Records for this task below:

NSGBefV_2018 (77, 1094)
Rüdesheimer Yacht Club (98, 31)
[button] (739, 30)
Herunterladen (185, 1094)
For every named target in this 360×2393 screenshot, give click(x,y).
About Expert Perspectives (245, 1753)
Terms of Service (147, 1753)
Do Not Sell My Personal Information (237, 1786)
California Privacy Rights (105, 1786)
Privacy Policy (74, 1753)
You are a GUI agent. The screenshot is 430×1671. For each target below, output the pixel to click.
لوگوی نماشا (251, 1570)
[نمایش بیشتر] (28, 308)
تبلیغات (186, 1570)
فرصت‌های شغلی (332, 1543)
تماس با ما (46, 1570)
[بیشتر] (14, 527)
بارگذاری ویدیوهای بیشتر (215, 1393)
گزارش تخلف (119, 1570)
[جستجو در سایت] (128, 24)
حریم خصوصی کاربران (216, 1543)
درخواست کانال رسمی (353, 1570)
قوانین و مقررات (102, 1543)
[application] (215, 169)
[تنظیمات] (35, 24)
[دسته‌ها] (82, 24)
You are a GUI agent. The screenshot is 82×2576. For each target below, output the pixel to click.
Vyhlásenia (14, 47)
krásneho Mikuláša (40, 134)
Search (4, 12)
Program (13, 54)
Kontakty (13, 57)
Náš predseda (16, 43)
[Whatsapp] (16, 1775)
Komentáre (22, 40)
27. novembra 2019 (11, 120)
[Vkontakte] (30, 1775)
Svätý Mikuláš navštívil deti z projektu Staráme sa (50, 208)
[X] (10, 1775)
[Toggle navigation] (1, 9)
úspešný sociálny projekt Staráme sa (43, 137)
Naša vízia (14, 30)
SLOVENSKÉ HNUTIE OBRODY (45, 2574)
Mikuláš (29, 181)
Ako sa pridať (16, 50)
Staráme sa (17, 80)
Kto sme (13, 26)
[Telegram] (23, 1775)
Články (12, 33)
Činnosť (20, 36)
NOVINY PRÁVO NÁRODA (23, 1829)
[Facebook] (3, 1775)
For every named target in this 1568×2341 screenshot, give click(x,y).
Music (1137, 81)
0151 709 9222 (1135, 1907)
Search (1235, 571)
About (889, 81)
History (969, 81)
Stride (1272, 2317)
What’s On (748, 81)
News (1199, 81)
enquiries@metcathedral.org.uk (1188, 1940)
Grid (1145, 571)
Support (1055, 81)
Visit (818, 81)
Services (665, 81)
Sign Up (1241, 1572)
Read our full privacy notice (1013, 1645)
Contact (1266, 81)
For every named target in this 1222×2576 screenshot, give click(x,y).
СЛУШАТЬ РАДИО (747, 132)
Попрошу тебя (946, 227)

End of Records for this task.

Your instructions. After reading the material above, repeat all of it exactly.

Expected output.
NSGBefV_2018 (77, 1094)
Rüdesheimer Yacht Club (98, 31)
[button] (739, 30)
Herunterladen (185, 1094)
For every named target in this 360×2393 screenshot, give click(x,y).
About Expert Perspectives (245, 1753)
Terms of Service (147, 1753)
Do Not Sell My Personal Information (237, 1786)
California Privacy Rights (105, 1786)
Privacy Policy (74, 1753)
You are a GUI agent. The screenshot is 430×1671. For each target below, output the pixel to click.
لوگوی نماشا (251, 1570)
[نمایش بیشتر] (28, 308)
تبلیغات (186, 1570)
فرصت‌های شغلی (332, 1543)
تماس با ما (46, 1570)
[بیشتر] (14, 527)
بارگذاری ویدیوهای بیشتر (215, 1393)
گزارش تخلف (119, 1570)
[جستجو در سایت] (128, 24)
حریم خصوصی کاربران (216, 1543)
درخواست کانال رسمی (353, 1570)
قوانین و مقررات (102, 1543)
[application] (215, 169)
[تنظیمات] (35, 24)
[دسته‌ها] (82, 24)
You are a GUI agent. The screenshot is 82×2576. For each target below, output the pixel to click.
Vyhlásenia (14, 47)
krásneho Mikuláša (40, 134)
Search (4, 12)
Program (13, 54)
Kontakty (13, 57)
Náš predseda (16, 43)
[Whatsapp] (16, 1775)
Komentáre (22, 40)
27. novembra 2019 (11, 120)
[Vkontakte] (30, 1775)
Svätý Mikuláš navštívil deti z projektu Staráme sa (50, 208)
[X] (10, 1775)
[Toggle navigation] (1, 9)
úspešný sociálny projekt Staráme sa (43, 137)
Naša vízia (14, 30)
SLOVENSKÉ HNUTIE OBRODY (45, 2574)
Mikuláš (29, 181)
Ako sa pridať (16, 50)
Staráme sa (17, 80)
Kto sme (13, 26)
[Telegram] (23, 1775)
Články (12, 33)
Činnosť (20, 36)
NOVINY PRÁVO NÁRODA (23, 1829)
[Facebook] (3, 1775)
For every named target in this 1568×2341 screenshot, give click(x,y).
Music (1137, 81)
0151 709 9222 (1135, 1907)
Search (1235, 571)
About (889, 81)
History (969, 81)
Stride (1272, 2317)
What’s On (748, 81)
News (1199, 81)
enquiries@metcathedral.org.uk (1188, 1940)
Grid (1145, 571)
Support (1055, 81)
Visit (818, 81)
Services (665, 81)
Sign Up (1241, 1572)
Read our full privacy notice (1013, 1645)
Contact (1266, 81)
For every named target in this 1222×2576 screenshot, give click(x,y).
СЛУШАТЬ РАДИО (747, 132)
Попрошу тебя (946, 227)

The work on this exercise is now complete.